• [AUSGEWÄHLTER AUSZUG]:
━━━━━━━━

Schulleitungen an Schulen mit dem Ausbildungsziel Medizinische Technolog*in in Laboratoriumsanalytik, Radiologie und Funktionsdiagnostik müssen künftig, gemäß § 18 Abs. 2 Nr. 1 MTBG, mit einer abgeschlossenen pädagogischen Hochschulausbildung mindestens auf Masterniveau oder vergleichbarem Niveau qualifiziert sein. Lehrer*innen, gemäß § 18 Abs. 2 Nr. 2, müssen zukünftig neben ihrer MT-fachlichen Qualifikation mit Berufserfahrung zudem noch eine hochschulische pädagogische Qualifizierung, mindestens auf Bachelorniveau, vorweisen. Hinzu kommen Praxisanleiter*innen, mit einer mindestens 300 Stunden umfassenden pädagogischen Qualifikation, die kontinuierlich jeweils jährlich um weitere 24 Stunden fortgeschrieben werden muss. Diese werden künftig verpflichtend 15 Prozent der praktischen Ausbildung in den Abteilungen in enger Abstimmung mit den Schulen durchführen. Die vormals fächerbasierte Ausbildung wird mit dem neuen Gesetz von einer kompetenzbasierten abgelöst. Für diesen pädagogischen Paradigmenwechsel, der vor allem die Schulen in den alten Bundesländern vor gewaltige Aufgaben stellt, hat der Gesetzgeber allen bereits vor dem 1. Januar 2023 existierenden Schulen zur Erfüllung der neuen Qualifikations- und Organisationsstruktur eine Übergangsfrist bis zum 31. Dezember 2033 eingeräumt. Bis zu diesem Stichtag müssen alle Forderungen aus dem neuen MTBG umgesetzt sein. Dies mag als langer Zeitraum erscheinen. Da es jedoch bisher in der Regel an entsprechend akademisch qualifiziertem Lehrpersonal an den MT-Schulen mangelt, soll dieser Beitrag vielmehr als Einladung an all diejenigen verstanden werden, die sich schon lange mit dem Gedanken getragen haben, in den Lehrberuf einzusteigen. Jetzt wäre ein idealer Zeitpunkt dafür.

━━━━━━━━

• [BEREITGESTELLTE DATEN]:
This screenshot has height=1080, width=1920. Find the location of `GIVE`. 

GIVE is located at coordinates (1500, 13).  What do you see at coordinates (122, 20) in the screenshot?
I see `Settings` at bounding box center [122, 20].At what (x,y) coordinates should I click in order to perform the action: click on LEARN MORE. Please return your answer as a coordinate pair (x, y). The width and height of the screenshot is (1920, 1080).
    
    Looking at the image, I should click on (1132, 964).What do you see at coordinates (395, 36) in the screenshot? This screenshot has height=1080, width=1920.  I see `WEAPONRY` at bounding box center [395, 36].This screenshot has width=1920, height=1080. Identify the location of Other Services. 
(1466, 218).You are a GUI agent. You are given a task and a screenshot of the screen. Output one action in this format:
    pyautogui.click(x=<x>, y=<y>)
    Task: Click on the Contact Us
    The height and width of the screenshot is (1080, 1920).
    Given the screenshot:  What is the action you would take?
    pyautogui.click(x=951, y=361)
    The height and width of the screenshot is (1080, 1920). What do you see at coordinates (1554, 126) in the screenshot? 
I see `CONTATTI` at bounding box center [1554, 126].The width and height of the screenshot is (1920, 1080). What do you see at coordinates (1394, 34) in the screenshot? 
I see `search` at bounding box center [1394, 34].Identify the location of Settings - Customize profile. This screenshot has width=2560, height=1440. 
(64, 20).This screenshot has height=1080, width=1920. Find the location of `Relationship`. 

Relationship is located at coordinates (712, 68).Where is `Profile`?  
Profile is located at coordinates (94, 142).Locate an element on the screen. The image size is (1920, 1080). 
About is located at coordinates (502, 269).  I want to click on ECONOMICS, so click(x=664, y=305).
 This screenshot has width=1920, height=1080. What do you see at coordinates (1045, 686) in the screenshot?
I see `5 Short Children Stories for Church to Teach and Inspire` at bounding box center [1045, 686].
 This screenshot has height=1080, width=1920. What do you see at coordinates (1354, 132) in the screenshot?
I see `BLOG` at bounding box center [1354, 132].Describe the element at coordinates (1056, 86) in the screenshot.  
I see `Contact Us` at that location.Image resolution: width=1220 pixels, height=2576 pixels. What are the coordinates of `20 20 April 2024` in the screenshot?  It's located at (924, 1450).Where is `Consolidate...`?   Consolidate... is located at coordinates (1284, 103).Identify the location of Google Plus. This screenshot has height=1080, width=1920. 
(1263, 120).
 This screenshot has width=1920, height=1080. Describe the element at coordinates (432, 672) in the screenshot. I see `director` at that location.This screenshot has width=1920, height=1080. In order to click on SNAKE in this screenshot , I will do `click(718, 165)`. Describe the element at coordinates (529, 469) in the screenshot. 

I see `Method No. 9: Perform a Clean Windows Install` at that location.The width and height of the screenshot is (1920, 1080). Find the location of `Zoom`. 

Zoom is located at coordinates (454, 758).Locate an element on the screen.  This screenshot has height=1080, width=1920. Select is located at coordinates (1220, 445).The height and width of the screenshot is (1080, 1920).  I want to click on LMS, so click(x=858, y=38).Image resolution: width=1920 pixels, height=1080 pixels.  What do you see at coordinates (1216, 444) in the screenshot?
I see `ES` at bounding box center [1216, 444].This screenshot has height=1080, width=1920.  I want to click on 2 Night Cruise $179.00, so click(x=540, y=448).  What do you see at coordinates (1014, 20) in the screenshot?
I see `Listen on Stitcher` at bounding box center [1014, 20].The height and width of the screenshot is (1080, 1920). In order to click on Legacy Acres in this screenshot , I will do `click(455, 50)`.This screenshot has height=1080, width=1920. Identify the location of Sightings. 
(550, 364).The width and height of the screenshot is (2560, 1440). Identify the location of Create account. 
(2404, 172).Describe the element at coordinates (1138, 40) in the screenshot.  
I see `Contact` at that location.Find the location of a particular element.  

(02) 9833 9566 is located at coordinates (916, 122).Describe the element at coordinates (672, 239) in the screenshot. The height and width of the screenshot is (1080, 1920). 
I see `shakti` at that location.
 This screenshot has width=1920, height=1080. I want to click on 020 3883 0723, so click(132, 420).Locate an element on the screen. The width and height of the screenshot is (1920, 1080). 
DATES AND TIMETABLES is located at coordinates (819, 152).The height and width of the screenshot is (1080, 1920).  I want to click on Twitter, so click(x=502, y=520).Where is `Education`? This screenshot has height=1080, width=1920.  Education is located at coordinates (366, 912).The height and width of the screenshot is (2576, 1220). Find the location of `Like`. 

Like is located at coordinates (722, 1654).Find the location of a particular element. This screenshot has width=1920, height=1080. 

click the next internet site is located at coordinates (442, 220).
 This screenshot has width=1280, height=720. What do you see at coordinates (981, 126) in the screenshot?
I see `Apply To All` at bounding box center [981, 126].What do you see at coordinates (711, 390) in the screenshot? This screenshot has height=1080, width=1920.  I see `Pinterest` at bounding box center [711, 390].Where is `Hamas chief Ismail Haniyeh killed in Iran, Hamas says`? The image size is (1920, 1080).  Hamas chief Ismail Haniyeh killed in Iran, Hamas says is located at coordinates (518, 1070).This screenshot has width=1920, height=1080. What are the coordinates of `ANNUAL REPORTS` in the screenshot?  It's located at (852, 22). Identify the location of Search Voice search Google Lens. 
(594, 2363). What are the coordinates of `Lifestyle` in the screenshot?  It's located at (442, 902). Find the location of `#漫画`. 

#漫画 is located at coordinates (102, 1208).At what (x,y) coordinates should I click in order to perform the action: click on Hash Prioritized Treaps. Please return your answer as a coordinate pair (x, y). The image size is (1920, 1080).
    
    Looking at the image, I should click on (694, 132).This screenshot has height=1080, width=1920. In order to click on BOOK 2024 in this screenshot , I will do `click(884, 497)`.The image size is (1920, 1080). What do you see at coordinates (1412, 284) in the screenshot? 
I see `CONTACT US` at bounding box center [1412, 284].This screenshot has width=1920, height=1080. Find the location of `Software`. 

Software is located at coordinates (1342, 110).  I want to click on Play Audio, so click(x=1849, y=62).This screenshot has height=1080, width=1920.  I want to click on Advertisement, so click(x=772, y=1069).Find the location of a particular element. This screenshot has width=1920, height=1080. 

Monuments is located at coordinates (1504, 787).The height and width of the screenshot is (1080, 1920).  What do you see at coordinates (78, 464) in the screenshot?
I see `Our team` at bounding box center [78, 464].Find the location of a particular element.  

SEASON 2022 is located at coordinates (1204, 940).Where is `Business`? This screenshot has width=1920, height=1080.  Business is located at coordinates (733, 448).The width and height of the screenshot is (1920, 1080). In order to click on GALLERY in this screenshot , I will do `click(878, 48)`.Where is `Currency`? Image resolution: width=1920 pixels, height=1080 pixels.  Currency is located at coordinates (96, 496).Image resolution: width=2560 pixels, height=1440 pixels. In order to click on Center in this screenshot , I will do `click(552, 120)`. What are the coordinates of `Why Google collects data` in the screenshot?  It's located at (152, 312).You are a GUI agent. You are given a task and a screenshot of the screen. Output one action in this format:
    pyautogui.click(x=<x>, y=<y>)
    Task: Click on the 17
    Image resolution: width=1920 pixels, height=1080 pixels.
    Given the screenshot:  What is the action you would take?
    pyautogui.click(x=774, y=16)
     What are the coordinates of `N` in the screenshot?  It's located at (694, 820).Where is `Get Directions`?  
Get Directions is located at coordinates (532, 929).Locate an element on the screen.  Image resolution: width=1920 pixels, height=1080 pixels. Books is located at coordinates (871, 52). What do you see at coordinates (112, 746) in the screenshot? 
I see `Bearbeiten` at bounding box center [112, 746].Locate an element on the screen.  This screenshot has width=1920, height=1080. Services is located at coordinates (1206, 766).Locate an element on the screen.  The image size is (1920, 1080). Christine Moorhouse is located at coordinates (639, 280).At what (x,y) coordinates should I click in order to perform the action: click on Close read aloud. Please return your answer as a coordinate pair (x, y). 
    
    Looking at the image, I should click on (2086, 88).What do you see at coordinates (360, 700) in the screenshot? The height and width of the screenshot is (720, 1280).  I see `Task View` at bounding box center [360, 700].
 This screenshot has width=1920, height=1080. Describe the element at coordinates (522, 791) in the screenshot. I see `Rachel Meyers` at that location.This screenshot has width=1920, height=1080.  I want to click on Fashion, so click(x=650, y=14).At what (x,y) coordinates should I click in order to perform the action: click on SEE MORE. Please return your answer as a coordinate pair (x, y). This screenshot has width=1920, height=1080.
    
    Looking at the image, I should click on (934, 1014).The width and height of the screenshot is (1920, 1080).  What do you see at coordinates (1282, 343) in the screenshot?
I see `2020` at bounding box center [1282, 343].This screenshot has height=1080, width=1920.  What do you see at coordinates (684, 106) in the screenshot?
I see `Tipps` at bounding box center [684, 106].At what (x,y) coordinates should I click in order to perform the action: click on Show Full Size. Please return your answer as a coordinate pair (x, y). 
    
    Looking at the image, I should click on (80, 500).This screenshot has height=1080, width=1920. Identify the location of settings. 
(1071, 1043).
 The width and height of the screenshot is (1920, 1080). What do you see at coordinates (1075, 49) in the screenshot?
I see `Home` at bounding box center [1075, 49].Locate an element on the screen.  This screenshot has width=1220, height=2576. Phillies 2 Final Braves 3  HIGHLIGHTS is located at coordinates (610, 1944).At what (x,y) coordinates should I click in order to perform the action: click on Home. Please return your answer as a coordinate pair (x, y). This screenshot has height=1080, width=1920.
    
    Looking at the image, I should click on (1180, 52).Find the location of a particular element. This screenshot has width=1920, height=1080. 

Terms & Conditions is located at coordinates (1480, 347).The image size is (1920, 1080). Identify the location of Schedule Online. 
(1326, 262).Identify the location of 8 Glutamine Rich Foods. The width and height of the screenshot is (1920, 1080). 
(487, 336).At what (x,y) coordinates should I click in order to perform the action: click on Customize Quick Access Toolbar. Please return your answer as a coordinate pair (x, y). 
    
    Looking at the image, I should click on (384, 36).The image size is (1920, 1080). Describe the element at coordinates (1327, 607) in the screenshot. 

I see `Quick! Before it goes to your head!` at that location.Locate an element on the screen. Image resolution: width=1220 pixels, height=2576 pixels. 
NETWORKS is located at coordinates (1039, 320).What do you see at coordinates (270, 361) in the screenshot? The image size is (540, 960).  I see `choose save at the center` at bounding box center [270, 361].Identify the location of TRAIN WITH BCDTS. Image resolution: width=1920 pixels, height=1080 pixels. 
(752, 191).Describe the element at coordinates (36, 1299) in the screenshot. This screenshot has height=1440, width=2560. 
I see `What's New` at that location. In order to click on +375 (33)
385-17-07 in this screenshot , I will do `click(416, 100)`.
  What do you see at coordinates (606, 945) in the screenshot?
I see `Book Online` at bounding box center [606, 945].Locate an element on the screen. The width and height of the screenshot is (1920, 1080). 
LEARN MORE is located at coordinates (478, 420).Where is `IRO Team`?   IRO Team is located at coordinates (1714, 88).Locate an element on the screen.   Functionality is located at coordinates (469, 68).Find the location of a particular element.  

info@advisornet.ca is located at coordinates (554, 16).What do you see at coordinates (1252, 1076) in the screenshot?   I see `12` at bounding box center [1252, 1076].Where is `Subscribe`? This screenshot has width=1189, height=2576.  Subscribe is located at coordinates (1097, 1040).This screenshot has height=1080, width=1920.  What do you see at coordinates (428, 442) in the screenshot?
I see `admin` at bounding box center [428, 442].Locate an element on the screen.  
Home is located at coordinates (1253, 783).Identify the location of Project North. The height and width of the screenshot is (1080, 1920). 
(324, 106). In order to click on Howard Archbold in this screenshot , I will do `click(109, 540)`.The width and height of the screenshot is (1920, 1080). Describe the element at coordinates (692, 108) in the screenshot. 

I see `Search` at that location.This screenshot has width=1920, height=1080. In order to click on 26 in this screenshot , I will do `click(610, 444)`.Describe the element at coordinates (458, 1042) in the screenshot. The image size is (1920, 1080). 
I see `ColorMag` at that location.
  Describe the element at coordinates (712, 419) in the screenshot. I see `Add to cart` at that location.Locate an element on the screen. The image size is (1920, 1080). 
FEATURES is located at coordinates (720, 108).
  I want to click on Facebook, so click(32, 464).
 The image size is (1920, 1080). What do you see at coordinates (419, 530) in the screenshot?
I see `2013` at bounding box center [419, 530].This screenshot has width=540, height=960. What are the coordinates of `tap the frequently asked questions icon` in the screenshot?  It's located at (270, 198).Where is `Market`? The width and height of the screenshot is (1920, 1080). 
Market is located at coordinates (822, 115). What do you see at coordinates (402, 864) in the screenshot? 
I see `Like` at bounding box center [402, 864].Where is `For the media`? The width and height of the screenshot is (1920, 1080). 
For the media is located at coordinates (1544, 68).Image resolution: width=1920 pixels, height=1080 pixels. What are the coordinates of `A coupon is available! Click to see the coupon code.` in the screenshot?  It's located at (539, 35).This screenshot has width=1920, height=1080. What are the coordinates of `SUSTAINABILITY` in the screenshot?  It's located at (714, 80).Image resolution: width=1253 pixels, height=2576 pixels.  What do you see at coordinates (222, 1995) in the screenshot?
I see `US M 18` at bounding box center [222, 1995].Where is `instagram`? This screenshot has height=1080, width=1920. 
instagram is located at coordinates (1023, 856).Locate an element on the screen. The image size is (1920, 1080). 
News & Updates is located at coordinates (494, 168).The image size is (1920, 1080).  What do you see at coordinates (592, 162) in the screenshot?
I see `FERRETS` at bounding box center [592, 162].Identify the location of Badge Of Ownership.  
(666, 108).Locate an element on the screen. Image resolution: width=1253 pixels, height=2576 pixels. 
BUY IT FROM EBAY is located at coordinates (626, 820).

━━━━━━━━

• [AUFGABEN]:
1 > Beantworte anhand des Auszugs:
(a) Welche pädagogische Mindestqualifikation müssen Schulleitungen künftig nachweisen?
(b) Wie viele Stunden umfasst die pädagogische Qualifikation von Praxisanleiter*innen mindestens?
(c) An welchem Tag endet die Übergangsfrist für bereits bestehende Schulen?
2 > Nenne sämtliche Personengruppen, für die der Auszug künftige Qualifikationsanforderungen festlegt.
3 > Setze den Auszug zur Neuordnung der MT-Ausbildung im Anschluss an seinen letzten Satz fort.
Die Zeilen stehen in keinem Zusammenhang mit dem Auszug.

• [ERGEBNISSE]:
1 >
(a) Eine abgeschlossene pädagogische Hochschulausbildung mindestens auf Masterniveau oder vergleichbarem Niveau.
(b) Mindestens 300 Stunden.
(c) Am 31. Dezember 2033.

2 > Schulleitungen, Lehrer*innen, Praxisanleiter*innen

3 >
Zum Sommersemester 2021 nahm der neue Masterlehrgang „Master of Science in Health Science Education“ erstmals Studierende auf. Das fünfsemestrige berufsbegleitende Studium, in Kooperation mit der fh gesundheit Tirol in Innsbruck/Österreich und dem DIW-MTA e.V. – wobei der Unterricht je etwa zur Hälfte online und in Berlin stattfindet –, schließt mit einem international anerkannten Mastergrad „Master of Science in Health Science Education“ ab. Lehrgangsleiter ist Dr. Denis Newiak (Jahrgang 1988), Publizist, Film- und Medienwissenschaftler, unter anderem Lehrbeauftragter der Universität Potsdam und seit Mai 2021 Lehrbeauftragter der fh gesundheit Tirol im Masterlehrgang „Pädagogik in Gesundheitsberufen“ (www.denis-newiak.de).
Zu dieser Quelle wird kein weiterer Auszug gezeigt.